**Texto:**
----------------------------------------
E então nós íamos conhecer o tal do monte da cidade mais plana que conheço, Montevidéo. Estávamos no carro de nossos amigos uruguaios Roberto Markarian e de sua mulher, Ana Ferrari. Foi quando eu disse que, na noite anterior, eu tinha assistido à peça que nos fora indicada por eles. Markarian virou-se, perguntando o que tínhamos achado. Estávamos entusiasmados com a montagem uruguaia e eu disse que lembrava de O Jardim das Cerejeiras como uma história de confronto aberto entre o ex-mujique — agora endinheirado — e a velha e decadente aristocracia. Roberto respondeu:
— Não, é tudo muito sutil, Milton. Porém, o conteúdo ideológico da peça é dos mais claros.
Ana concordou. Não havia muito a dizer sobre o grande texto de Tchékhov.
Conheço Roberto Markarian há mais de vinte anos. Ele morou na casa de um casal de amigos meus durante um bom período, nos anos 80, enquanto escrevia sua tese de doutorado na UFRGS. É um sujeito engraçado, inteligentíssimo e que parece conhecer tudo. Matemático conhecido no mundo inteiro (pelos matemáticos), teve sua carreira interrompida pela ditadura militar uruguaia, que preferiu vê-lo preso. Aos 36 anos, em 1983, ele apareceu em Porto Alegre a fim de recomeçar as atividades em sua área, após 10 anos de inatividade. É daquelas pessoas que qualquer um gostaria de ter como amiga. Sempre sorrindo e contando coisas com graça, Markarian é gentil até para discutir. Lembro que uma vez ele defendeu a tese, para mim indiscutível, da superioridade da literatura em língua espanhola sobre a de língua portuguesa. Contra bobos protestos nacionalistas, permaneceu tranqüilo, rebatendo facilmente os contra-ataques. Com a convivência soube também de sua família. Surpreendi-me com a profissão de seu irmão: técnico de futebol.
----------------------------------------
**Seção de dados:**
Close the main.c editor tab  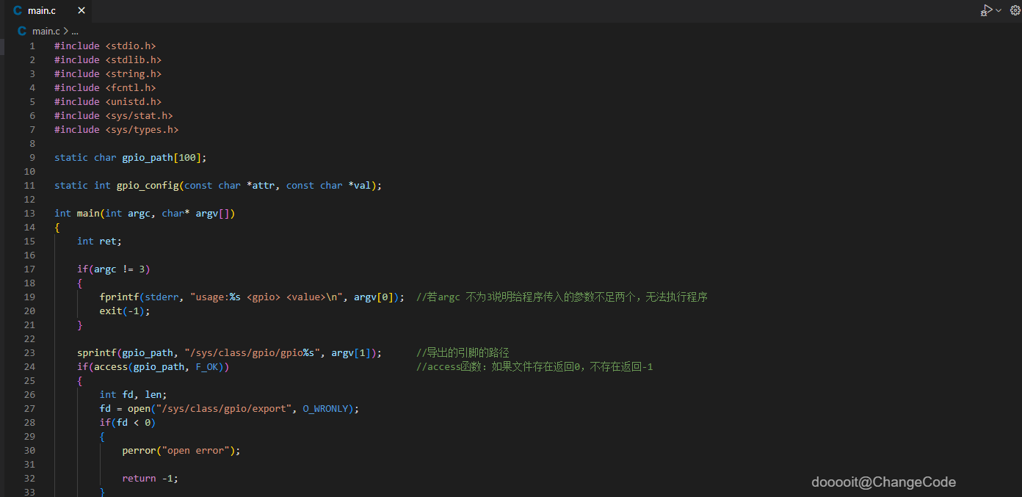81,10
----------------------------------------
**O que fazer:**
• A. Responda com base no relato sobre Roberto Markarian:
(i) Qual era o nome da mulher de Roberto Markarian?
(ii) Com que idade e em que ano Markarian apareceu em Porto Alegre?
(iii) Qual era a profissão do irmão dele?
• B. Por favor, dê sequência ao relato sobre Roberto Markarian, começando logo depois da última frase.
A listagem não tem relação com o relato sobre Roberto Markarian.

**Respostas:**
• A.
(i) Ana Ferrari.
(ii) Aos 36 anos, em 1983.
(iii) Técnico de futebol.

• B.
Sim, meu amigo Roberto (acima) é irmão de Sergio Markarian. Então aquele matemático que se vestia como um alguém muito pobre — sempre usando uma estranha combinação de chinelos de dedos, bermudas e camisas de manga curta, mesmo para sair à noite; aquela figura latinoamericana para quem os outros sempre faziam o movimento de pagar seu ingresso, seu restaurante, seu deslocamento, fato que, na verdade, nunca o vi permitir ocorrer (não por orgulho idiota, mas porque não precisava); aquele armênio hispano hablante que não se interessava de modo nenhum por esportes, era irmão de um técnico de futebol de sucesso? Estranho.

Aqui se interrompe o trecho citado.